Researchers counted every lunch bought for weeks. They took the poster away, then put it back, then took it away again. This ABAB reversal showed if the sign really mattered.
What they found
When the poster hung by the cash register, low-fat lunches rose from 20% to 35% of all entrees.
That 15-point jump stayed while the poster stayed. Sales dropped when the poster left and rose again when it returned.
The whole test covered 3,264 lunch choices. The sign cost about 80 dollars total.

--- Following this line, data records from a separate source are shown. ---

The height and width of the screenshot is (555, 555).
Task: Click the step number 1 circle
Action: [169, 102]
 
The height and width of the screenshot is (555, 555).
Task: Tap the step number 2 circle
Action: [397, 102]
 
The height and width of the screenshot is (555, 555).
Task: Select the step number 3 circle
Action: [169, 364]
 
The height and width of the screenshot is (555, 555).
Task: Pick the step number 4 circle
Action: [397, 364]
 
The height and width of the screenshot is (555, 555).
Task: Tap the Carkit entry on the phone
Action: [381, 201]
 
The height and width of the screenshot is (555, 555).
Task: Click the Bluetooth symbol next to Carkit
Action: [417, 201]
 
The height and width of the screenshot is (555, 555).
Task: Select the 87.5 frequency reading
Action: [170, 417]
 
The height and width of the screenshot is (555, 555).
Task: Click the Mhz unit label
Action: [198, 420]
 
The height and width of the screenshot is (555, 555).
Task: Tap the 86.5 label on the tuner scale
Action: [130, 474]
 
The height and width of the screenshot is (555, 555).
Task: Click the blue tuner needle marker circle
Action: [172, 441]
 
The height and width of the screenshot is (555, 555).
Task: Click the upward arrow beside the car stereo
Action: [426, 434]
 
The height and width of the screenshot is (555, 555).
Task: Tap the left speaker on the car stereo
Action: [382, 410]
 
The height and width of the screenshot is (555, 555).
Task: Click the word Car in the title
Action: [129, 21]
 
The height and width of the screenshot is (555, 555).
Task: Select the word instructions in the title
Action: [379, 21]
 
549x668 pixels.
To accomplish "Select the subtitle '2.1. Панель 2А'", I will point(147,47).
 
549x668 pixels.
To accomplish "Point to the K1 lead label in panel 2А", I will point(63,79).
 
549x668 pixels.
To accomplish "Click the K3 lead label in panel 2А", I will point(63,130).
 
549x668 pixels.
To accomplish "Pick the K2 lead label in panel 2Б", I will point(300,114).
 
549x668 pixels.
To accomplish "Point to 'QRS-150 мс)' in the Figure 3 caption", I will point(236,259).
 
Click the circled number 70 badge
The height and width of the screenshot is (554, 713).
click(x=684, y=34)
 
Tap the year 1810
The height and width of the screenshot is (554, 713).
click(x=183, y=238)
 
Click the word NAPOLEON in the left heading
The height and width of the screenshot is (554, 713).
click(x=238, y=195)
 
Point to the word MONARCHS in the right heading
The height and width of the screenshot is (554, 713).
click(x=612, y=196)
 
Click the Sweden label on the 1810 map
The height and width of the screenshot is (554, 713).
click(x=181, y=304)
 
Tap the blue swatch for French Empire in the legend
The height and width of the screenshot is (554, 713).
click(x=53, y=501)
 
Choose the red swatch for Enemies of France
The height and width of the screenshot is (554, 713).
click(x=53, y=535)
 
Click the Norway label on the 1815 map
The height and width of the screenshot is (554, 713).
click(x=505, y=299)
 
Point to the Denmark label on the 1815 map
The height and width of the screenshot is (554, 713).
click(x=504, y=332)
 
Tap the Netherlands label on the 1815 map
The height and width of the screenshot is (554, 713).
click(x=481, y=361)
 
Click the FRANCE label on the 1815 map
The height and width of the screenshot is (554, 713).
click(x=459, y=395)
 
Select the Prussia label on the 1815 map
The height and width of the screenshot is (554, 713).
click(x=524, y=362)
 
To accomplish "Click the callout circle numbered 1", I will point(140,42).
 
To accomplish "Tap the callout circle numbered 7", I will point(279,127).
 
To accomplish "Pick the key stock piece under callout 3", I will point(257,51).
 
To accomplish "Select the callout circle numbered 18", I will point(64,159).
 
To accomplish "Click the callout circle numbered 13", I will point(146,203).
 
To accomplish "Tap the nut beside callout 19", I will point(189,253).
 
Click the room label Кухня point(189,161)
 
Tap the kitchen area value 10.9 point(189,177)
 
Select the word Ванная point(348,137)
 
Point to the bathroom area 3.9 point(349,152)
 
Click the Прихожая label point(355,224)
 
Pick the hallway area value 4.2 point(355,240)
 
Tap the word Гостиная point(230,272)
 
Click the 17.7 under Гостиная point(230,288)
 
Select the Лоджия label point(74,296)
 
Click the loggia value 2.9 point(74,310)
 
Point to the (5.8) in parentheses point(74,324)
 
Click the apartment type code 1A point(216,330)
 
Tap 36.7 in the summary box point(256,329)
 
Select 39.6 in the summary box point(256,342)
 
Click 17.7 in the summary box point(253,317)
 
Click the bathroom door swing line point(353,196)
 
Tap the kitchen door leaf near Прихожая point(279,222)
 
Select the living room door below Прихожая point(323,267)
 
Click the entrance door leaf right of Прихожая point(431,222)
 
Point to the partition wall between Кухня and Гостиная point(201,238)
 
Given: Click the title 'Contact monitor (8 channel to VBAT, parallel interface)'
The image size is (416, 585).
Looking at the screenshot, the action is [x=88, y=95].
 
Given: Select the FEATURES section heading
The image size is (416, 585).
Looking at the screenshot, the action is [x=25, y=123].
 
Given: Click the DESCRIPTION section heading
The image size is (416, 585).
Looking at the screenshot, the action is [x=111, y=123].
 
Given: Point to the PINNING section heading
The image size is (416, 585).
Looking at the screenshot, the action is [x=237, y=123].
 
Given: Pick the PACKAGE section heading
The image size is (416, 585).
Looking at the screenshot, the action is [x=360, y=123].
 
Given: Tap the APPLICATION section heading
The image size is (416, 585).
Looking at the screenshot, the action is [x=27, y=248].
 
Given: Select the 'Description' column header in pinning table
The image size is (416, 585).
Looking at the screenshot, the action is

How this fits with other research
Hake et al. (1983) did an earlier health nudge. They mailed one letter plus feedback to dentists. X-ray shielding shot up for nine months. Both studies show cheap paper cues can shift adult health behavior.
Davison et al. (1984) gave burn patients daily feedback on protein eaten. Info alone raised intake. The cafeteria poster used info too, but in a public setting with no staff time.
Ferrari et al. (1991) posted quiet-zone signs to cut loud headphones. Signs helped a little, yet peer modeling worked better. Their finding warns us that posters may be weaker than live models, even when both use an ABAB design.
Why it matters
You can change adult food choices without tokens, lectures, or staff prompts. One poster near the point of purchase does the job. Try it in workplace cafeterias, hospital grills, or school staff rooms. Swap the message each week to keep it fresh. Track entree sales for a quick read on impact.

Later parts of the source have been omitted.